PROBLEM DETAILS »
Go through the listing and retype each line exactly.

PROVIDED RECORDS »
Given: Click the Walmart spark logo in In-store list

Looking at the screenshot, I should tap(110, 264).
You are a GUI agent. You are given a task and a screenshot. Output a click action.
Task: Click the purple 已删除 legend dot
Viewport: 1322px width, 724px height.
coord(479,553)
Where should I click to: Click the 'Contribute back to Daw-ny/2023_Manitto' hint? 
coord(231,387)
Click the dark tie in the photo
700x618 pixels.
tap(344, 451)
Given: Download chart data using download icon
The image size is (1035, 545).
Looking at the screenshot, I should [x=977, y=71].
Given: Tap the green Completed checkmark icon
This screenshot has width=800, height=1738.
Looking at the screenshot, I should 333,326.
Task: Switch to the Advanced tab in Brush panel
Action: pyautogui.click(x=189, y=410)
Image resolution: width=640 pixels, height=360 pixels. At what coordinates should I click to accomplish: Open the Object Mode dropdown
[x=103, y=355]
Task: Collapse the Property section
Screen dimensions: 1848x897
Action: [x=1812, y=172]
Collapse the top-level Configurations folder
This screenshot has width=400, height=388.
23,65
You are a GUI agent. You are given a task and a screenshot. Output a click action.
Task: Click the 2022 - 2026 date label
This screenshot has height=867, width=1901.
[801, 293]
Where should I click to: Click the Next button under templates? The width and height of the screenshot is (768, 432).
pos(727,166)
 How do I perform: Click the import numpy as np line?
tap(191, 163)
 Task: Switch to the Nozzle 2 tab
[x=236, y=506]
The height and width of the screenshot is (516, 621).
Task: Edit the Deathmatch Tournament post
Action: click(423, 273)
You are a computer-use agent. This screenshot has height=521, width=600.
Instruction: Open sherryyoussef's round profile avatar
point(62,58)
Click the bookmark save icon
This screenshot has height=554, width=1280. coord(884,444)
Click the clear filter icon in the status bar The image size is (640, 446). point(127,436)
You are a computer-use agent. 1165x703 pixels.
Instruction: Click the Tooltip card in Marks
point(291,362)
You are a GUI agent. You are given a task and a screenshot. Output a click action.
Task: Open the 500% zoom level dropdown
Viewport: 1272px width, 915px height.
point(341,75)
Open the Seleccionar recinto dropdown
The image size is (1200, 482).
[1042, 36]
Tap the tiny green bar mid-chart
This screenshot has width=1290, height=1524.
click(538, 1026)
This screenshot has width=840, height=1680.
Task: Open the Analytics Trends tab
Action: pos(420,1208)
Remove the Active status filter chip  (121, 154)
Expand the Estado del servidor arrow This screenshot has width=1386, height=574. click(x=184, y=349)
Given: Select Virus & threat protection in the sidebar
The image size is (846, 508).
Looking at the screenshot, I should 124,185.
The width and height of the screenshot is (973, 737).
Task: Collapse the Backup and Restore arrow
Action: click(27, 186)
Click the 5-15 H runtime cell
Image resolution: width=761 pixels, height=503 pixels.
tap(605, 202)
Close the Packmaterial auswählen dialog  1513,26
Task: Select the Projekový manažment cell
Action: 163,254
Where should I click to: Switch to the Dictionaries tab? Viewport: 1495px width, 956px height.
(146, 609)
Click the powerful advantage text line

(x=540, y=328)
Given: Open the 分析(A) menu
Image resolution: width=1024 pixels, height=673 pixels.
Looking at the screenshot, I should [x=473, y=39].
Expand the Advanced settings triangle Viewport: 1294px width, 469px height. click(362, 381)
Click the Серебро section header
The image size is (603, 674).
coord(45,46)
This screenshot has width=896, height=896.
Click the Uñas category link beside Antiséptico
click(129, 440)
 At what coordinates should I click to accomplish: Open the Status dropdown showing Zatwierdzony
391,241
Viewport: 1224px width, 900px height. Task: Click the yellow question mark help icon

RESPONSE »
Given: Click the Walmart spark logo in In-store list

Looking at the screenshot, I should tap(110, 264).
You are a GUI agent. You are given a task and a screenshot. Output a click action.
Task: Click the purple 已删除 legend dot
Viewport: 1322px width, 724px height.
coord(479,553)
Where should I click to: Click the 'Contribute back to Daw-ny/2023_Manitto' hint? 
coord(231,387)
Click the dark tie in the photo
700x618 pixels.
tap(344, 451)
Given: Download chart data using download icon
The image size is (1035, 545).
Looking at the screenshot, I should [x=977, y=71].
Given: Tap the green Completed checkmark icon
This screenshot has width=800, height=1738.
Looking at the screenshot, I should 333,326.
Task: Switch to the Advanced tab in Brush panel
Action: pyautogui.click(x=189, y=410)
Image resolution: width=640 pixels, height=360 pixels. At what coordinates should I click to accomplish: Open the Object Mode dropdown
[x=103, y=355]
Task: Collapse the Property section
Screen dimensions: 1848x897
Action: [x=1812, y=172]
Collapse the top-level Configurations folder
This screenshot has width=400, height=388.
23,65
You are a GUI agent. You are given a task and a screenshot. Output a click action.
Task: Click the 2022 - 2026 date label
This screenshot has height=867, width=1901.
[801, 293]
Where should I click to: Click the Next button under templates? The width and height of the screenshot is (768, 432).
pos(727,166)
 How do I perform: Click the import numpy as np line?
tap(191, 163)
 Task: Switch to the Nozzle 2 tab
[x=236, y=506]
The height and width of the screenshot is (516, 621).
Task: Edit the Deathmatch Tournament post
Action: click(423, 273)
You are a computer-use agent. This screenshot has height=521, width=600.
Instruction: Open sherryyoussef's round profile avatar
point(62,58)
Click the bookmark save icon
This screenshot has height=554, width=1280. coord(884,444)
Click the clear filter icon in the status bar The image size is (640, 446). point(127,436)
You are a computer-use agent. 1165x703 pixels.
Instruction: Click the Tooltip card in Marks
point(291,362)
You are a GUI agent. You are given a task and a screenshot. Output a click action.
Task: Open the 500% zoom level dropdown
Viewport: 1272px width, 915px height.
point(341,75)
Open the Seleccionar recinto dropdown
The image size is (1200, 482).
[1042, 36]
Tap the tiny green bar mid-chart
This screenshot has width=1290, height=1524.
click(538, 1026)
This screenshot has width=840, height=1680.
Task: Open the Analytics Trends tab
Action: pos(420,1208)
Remove the Active status filter chip  (121, 154)
Expand the Estado del servidor arrow This screenshot has width=1386, height=574. click(x=184, y=349)
Given: Select Virus & threat protection in the sidebar
The image size is (846, 508).
Looking at the screenshot, I should 124,185.
The width and height of the screenshot is (973, 737).
Task: Collapse the Backup and Restore arrow
Action: click(27, 186)
Click the 5-15 H runtime cell
Image resolution: width=761 pixels, height=503 pixels.
tap(605, 202)
Close the Packmaterial auswählen dialog  1513,26
Task: Select the Projekový manažment cell
Action: 163,254
Where should I click to: Switch to the Dictionaries tab? Viewport: 1495px width, 956px height.
(146, 609)
Click the powerful advantage text line

(x=540, y=328)
Given: Open the 分析(A) menu
Image resolution: width=1024 pixels, height=673 pixels.
Looking at the screenshot, I should [x=473, y=39].
Expand the Advanced settings triangle Viewport: 1294px width, 469px height. click(362, 381)
Click the Серебро section header
The image size is (603, 674).
coord(45,46)
This screenshot has width=896, height=896.
Click the Uñas category link beside Antiséptico
click(129, 440)
 At what coordinates should I click to accomplish: Open the Status dropdown showing Zatwierdzony
391,241
Viewport: 1224px width, 900px height. Task: Click the yellow question mark help icon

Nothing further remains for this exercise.